_What you should do_. Determine how many lines in the entries below contain "green", and output that number alone.

_Source information_.
────────────────

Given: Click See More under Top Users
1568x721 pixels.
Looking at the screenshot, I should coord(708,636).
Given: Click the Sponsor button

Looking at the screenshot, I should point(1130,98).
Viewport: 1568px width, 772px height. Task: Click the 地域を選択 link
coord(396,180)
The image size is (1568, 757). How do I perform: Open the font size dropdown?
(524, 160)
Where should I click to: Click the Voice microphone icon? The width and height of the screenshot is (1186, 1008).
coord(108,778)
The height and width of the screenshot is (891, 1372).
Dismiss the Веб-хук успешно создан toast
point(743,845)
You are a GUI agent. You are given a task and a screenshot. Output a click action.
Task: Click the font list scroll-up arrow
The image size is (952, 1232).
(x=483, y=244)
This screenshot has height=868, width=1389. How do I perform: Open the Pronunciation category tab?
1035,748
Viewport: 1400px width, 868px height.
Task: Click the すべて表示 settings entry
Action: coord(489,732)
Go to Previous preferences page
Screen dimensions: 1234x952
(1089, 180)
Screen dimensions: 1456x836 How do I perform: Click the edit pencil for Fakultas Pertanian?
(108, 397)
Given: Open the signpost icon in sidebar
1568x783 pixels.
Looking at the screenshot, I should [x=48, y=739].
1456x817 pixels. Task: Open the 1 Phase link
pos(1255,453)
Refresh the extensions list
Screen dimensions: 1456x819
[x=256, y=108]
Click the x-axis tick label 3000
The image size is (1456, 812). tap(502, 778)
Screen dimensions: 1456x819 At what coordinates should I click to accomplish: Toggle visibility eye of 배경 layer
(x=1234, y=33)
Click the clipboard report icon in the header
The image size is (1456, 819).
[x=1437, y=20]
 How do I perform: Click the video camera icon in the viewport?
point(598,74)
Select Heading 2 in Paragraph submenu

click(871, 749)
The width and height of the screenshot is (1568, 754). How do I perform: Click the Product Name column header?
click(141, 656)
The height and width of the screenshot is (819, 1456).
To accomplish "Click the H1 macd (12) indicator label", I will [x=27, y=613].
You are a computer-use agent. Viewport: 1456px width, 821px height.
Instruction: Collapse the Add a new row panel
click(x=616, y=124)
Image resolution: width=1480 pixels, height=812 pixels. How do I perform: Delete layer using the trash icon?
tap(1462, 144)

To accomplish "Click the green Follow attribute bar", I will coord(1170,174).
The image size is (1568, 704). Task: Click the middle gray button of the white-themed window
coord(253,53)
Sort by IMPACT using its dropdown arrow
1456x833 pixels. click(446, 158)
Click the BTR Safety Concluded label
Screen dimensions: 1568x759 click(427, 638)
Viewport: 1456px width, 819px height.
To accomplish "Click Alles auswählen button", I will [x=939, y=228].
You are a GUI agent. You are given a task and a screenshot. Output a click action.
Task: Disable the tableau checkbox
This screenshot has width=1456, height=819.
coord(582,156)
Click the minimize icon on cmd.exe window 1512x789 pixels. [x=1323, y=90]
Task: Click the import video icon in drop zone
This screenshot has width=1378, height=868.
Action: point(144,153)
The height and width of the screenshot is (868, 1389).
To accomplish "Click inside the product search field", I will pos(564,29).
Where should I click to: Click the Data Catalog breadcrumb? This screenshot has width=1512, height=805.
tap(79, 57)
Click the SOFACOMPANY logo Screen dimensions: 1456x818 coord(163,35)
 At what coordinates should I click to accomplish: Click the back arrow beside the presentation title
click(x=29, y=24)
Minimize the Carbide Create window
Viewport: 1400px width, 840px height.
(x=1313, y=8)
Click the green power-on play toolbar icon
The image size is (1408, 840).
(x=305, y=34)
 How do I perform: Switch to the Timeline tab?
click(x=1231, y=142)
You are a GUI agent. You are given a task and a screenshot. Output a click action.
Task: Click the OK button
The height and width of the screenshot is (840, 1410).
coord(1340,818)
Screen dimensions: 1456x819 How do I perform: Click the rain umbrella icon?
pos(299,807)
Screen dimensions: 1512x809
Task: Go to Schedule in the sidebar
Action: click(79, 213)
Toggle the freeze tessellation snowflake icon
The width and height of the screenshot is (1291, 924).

────────────────

_Exercise answer_. 2